** Text passage **
However, what I really want to spend some time on is an oft-overlooked and under-rated part of John Wooden's Pyramid of Success. In addition to the qualities the Blocks represent, Coach also felt there were a series of necessary traits that, I think, may help develop and maintain the qualities of the Pyramid to an even greater extent. Wooden calls these ten traits "The Mortar" of the Pyramid. Mortar is what holds together any structure, and without it even the strongest materials (the Blocks) could fall apart. We should all concentrate on working on these traits, to solidify the work we do on developing the blocks of the Pyramid.

The Pyramid is held together by Sincerity and properly focused Ambition. There are plenty of people who are ambitious, but who choose to cut corners or bend the rules in a belief that the end justifies the means. Sincerity with others as well as a Honesty, in all ways, should guide ones' ambition. Achievement attained any other way, is not really much of an achievement at all.

On any journey there is bound to be obstacles to overcome and adjustments to the game plan. One of Coach Wooden's (and my) favorite quotes is "Things work out best for those that make the best of the way that things work out." In order to fully embrace this philosophy one must have tremendous Adaptability and Resourcefulness in any situation.

** Supplied entries **
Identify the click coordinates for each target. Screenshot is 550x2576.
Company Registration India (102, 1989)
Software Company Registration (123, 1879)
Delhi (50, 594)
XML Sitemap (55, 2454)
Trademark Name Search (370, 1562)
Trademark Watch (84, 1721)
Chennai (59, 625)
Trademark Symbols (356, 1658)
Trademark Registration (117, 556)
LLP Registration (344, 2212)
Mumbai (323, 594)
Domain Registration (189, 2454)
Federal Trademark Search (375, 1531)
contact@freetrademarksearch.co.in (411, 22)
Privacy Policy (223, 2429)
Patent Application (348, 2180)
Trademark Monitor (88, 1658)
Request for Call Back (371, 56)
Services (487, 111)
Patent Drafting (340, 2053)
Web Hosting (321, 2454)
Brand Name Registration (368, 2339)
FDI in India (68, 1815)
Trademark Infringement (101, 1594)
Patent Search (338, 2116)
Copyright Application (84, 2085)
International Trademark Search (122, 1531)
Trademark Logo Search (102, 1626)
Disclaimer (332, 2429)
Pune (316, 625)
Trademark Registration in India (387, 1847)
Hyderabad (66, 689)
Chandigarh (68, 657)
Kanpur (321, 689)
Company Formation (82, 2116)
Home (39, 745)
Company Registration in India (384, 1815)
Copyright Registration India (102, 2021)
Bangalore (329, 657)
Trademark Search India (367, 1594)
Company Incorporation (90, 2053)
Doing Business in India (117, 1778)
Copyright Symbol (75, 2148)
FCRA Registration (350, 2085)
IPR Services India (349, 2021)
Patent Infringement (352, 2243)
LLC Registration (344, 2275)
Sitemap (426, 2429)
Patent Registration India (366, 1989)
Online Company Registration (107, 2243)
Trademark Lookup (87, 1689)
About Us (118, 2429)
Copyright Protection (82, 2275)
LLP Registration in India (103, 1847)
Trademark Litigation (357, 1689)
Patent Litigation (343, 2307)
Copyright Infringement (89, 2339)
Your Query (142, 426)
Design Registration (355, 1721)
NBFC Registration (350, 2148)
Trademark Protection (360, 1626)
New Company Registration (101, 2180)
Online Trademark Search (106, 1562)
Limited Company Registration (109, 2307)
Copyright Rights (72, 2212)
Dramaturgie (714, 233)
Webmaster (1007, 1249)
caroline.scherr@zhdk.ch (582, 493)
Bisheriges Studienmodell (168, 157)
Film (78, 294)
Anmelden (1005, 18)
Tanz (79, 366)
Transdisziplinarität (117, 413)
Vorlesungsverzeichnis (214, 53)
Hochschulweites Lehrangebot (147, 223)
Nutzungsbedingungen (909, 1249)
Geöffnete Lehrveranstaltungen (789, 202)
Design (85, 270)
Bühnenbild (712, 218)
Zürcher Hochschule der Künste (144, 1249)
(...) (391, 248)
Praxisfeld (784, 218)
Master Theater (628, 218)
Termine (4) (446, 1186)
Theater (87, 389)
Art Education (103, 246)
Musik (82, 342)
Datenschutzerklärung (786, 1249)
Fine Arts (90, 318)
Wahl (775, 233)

** What you will do **
a) Retype the part of the Pyramid of Success passage starting with "On any journey" and going on through "in any situation.".
b) Rewrite the paragraph of the Pyramid of Success passage that begins "The Pyramid is held together by Sincerity" in a shorter form, keeping its main facts.

** Answers given **
a)
On any journey there is bound to be obstacles to overcome and adjustments to the game plan. One of Coach Wooden's (and my) favorite quotes is "Things work out best for those that make the best of the way that things work out." In order to fully embrace this philosophy one must have tremendous Adaptability and Resourcefulness in any situation.

b) Sincerity and properly focused Ambition hold the Pyramid together. Many ambitious people cut corners or bend the rules, believing the end justifies the means. Instead, Sincerity with others and Honesty in all ways should guide ambition, because achievement reached any other way is hardly an achievement.